SQL Server Latches and their indication of perform

2020-05-19 07:37发布

问题:

I am trying to understand a potential performance issue with our database (SQL 2008) and in particular one performance counter, SQLServer:Latches\Total Latch Wait Time Total Latch Wait Time (ms). We are seeing a slow down in DB response times and the only correlating spike that I can match it with is a spike in Total Latch Wait Time and Latch Waits/sec. I am not seeing any particular bottleneck in disk IO, CPU usage or memory.

The common explanation of a SQLServer latch is that it is a lightweight lock, but I am trying to get a more detailed understanding of what a latch is, how it differs from a lock and what the high amount of them that I am seeing may be an indicator for.

回答1:

I recommend you looke into sys.dm_os_latch_stats and see what type of latches have increased contention and wait types, compared to previous base-line.

If you see a spike in the BUFFER type latches it means it is driven by updates conflicting to modify the same page. Other latch types have also short explanation in the MSDN and can guide you toward the problem root cause. For those marked 'internal use only', you're going to have to open a support case with MS, as a detailed explanation of what they mean is on the verge of NDA.

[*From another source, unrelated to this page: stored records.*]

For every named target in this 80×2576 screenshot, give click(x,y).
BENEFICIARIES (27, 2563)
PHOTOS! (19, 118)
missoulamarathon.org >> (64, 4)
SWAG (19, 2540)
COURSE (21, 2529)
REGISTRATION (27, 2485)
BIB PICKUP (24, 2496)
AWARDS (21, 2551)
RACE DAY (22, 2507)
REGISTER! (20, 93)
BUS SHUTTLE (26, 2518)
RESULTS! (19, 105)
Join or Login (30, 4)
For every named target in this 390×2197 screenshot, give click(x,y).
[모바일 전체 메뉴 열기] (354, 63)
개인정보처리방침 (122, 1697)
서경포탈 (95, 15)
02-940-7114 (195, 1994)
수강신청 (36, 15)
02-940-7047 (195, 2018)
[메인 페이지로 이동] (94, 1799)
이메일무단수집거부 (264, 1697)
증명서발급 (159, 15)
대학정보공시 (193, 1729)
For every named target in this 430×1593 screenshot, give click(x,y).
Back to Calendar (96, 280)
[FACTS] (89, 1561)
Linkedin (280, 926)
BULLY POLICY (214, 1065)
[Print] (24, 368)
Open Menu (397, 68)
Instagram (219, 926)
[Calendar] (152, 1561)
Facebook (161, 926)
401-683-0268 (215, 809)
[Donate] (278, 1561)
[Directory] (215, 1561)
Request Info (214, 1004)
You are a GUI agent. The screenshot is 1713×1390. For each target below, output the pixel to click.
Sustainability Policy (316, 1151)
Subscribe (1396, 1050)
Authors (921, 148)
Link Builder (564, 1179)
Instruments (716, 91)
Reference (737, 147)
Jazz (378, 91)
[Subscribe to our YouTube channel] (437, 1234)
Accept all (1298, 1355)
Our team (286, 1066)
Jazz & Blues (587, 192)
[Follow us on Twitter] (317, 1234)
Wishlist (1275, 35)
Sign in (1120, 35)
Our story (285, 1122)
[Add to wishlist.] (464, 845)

You should also look into sys.dm_os_wait_stats. If you see an increase of PAGELATCH_*, then it is the same problem as the BUFFER type latch above, contention in trying to modify same page, aka. as an update hot-spot. If you see an increase PAGEIOLATCH_*then your problem is the I/O susbsytem, it takes too long to load the pages in memory when they are needed.



回答2:

This maybe a really basic error to professional DBA... but this is what I found with our high latch problem, and this thread ranks very high in search results. I thought I'd share our bit that it may help someone else.

on newer dual / multi processor server using NUMA memory architecture, the max degree of parallelism should be set to the actual core number per processor. in our example we had dual xenon with 4 cores each, and with hyper threading it appears as 16 logical processors to SQL.

Locking this value from the default 0 to 4 cut the high latch on some queries down immediately.

Our latch ran 1000ms+ up to 30,000ms on some occasions.



回答3:

Reference taken from this blog:

Using sys.dm_db_index_operational_stats:

SELECT 
    OBJECT_NAME(object_id)
    ,page_latch_wait_count
    ,page_latch_wait_in_ms
    ,tree_page_latch_wait_count
    ,tree_page_latch_wait_in_ms  
    ,Page_io_latch_wait_count
    ,Page_io_latch_wait_in_ms
FROM sys.dm_db_index_operational_stats (DB_ID(), NULL, NULL, NULL)

Using sys.dm_os_latch_stats:

SELECT * FROM sys.dm_os_latch_stats  
WHERE latch_class = 'buffer'


回答4:

sp_configure 'max degree of parallelism', 8
go
reconfigure
go